The justice system in America is one that all Hutchison girls learn about. In Advanced Placement United States History (APUSH), students compete in a mock trial process. It is one that consists of a jury, a judge, and a defendant. We are taught about the fifth amendment, a right to due process, the right to an attorney if one can not be afforded, and the historical rulings of the Supreme Court in Advanced Placement Government and Politics. We are taught about a system which relies not on the government, not on the individual attorneys, but on the people of the United States of America, on twelve anonymous members of the jury.
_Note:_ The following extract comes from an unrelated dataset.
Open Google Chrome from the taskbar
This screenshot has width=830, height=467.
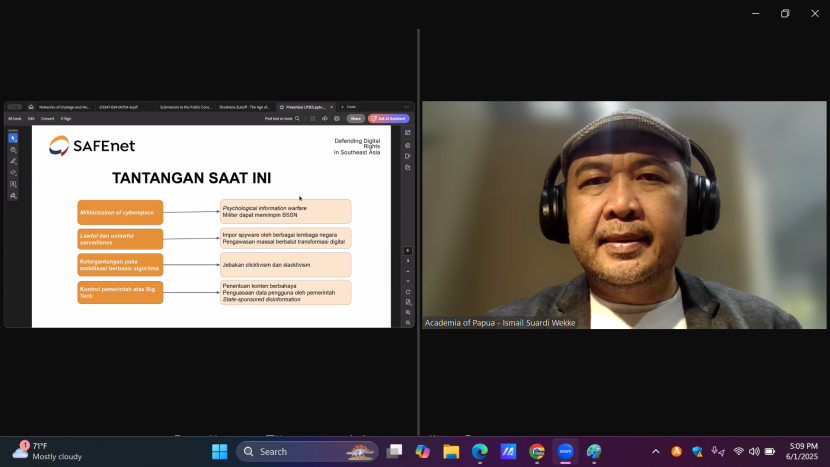tap(537, 452)
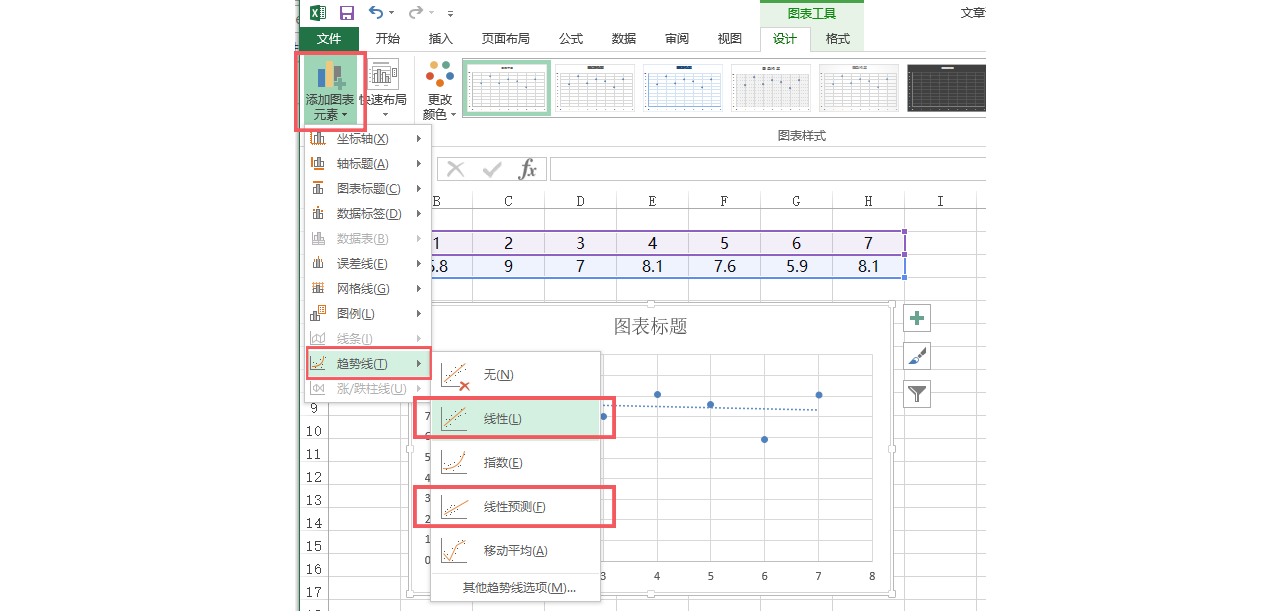Switch to the Format (格式) ribbon tab

837,39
So what do we do when this revered system of justice we have been taught fails?
This is the question on the minds of many Memphians after the ruling from the Tyre Nichols trial was announced on Wednesday, May 7. Tyre Nichols, a Black man working for FedEx, was stopped by five police officers over two years ago for suspicion of reckless driving. The bodycam footage was released shortly after his death was announced, revealing a scene that rattled the nation to its core. Three former Memphis police officers, Demetrius Haley, Tadarrius Bean and Justin Smith, were accused of fatally beating a member of the Memphis community to death. The three officers in question were charged at a state level with aggravated kidnapping, official misconduct, and official oppression and tried in Chattanooga to ensure a fair trial by jury. Two other former officers, Desmond Mills Jr. and Emmitt Martin II, who participated in the beating of Mr. Nichols alongside Haley, Bean, and Smith, plead guilty to their federal charges. Mills Jr. plead guilty to the state charges as well. In the court of public opinion, there was no question as to the events on the night of January 7, 2023. In the words of assistant district attorney of Shelby County Melanie Headley in her closing argument, “…those three officers did bad things. And when Tyre cried for help, they didn’t do anything. Nobody helped him.”
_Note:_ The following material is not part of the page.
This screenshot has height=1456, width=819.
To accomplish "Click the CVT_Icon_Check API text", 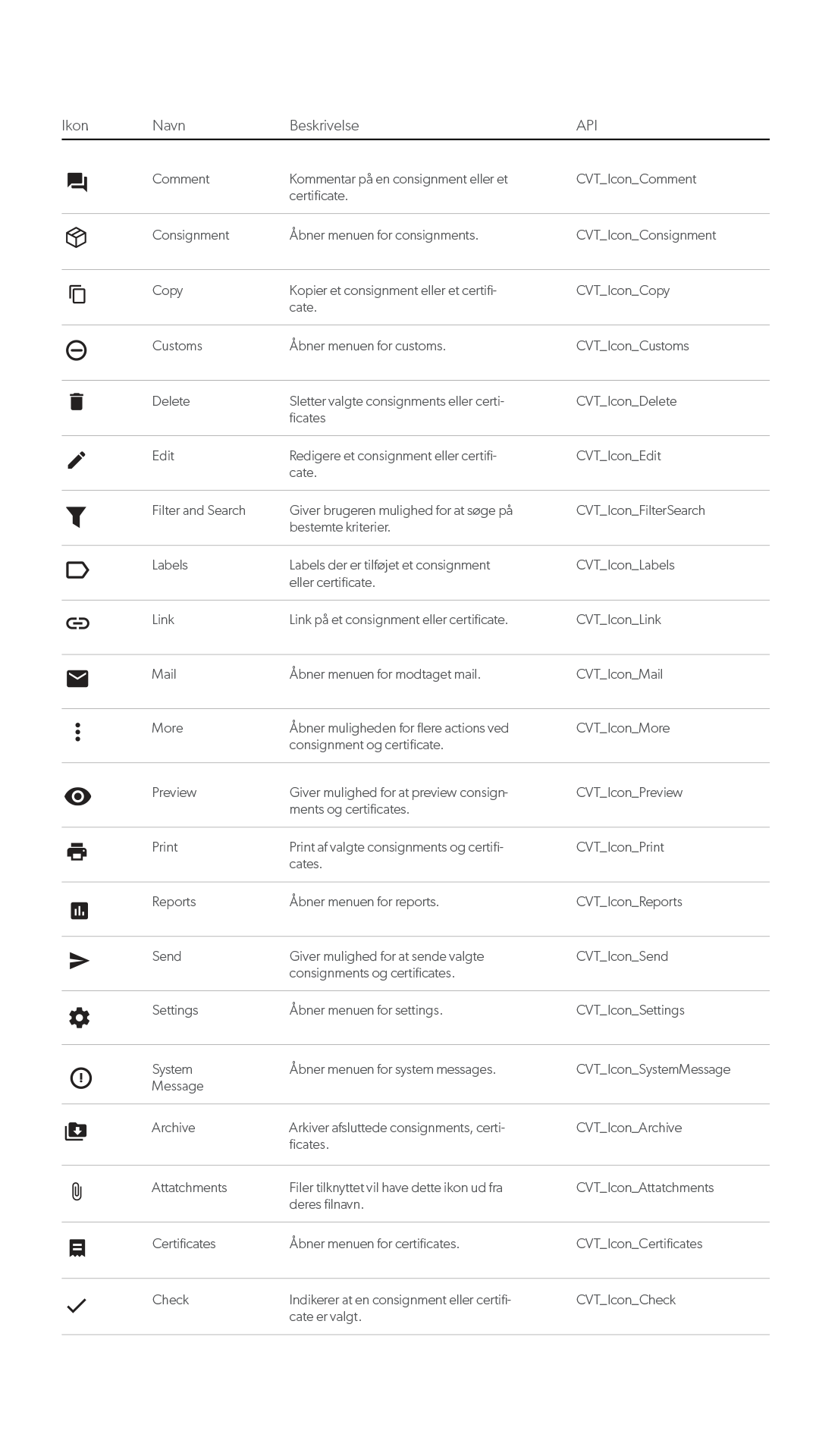I will click(x=626, y=1300).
In response, the defense attorneys for the three officers on trial attempted to frame guilt away from their clients by emphasizing the impact of Mr. Mills and Mr. Martin’s actions on the exercise of brutal force. Justin Smith’s lawyer said, “We are here because of the choices, as mentioned, Tyre Nichols made and Emmitt Martin made.” Tadarrius Bean’s attorney argued, “It’s not a case where they’re abusing the badge and trying to go out there and prove a point or to try to kill somebody.” To many on the side of the Prosecution and the Nichols family, the defense’s arguments seemed posed as a clear shift of blame onto the victim. Melanie Headley responded to this rhetoric saying, “You know who’s not on trial this week? Tyre Nichols. He’s the victim in this case.”
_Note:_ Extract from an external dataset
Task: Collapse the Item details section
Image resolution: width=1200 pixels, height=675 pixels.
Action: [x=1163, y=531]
After only two days of deliberation, the jury’s verdict was unanimous: not guilty. Shelby County District Attorney Stephen Mulroy, who refused to speculate as to the degree seating an out-of-town and mostly white jury impacted the verdict, spoke on the jury’s decision saying, “I am convinced to this day that we had compelling evidence that showed that there was proof for every element of every one of the offenses that we charged. The jury took a different view. That is, of course, their right.”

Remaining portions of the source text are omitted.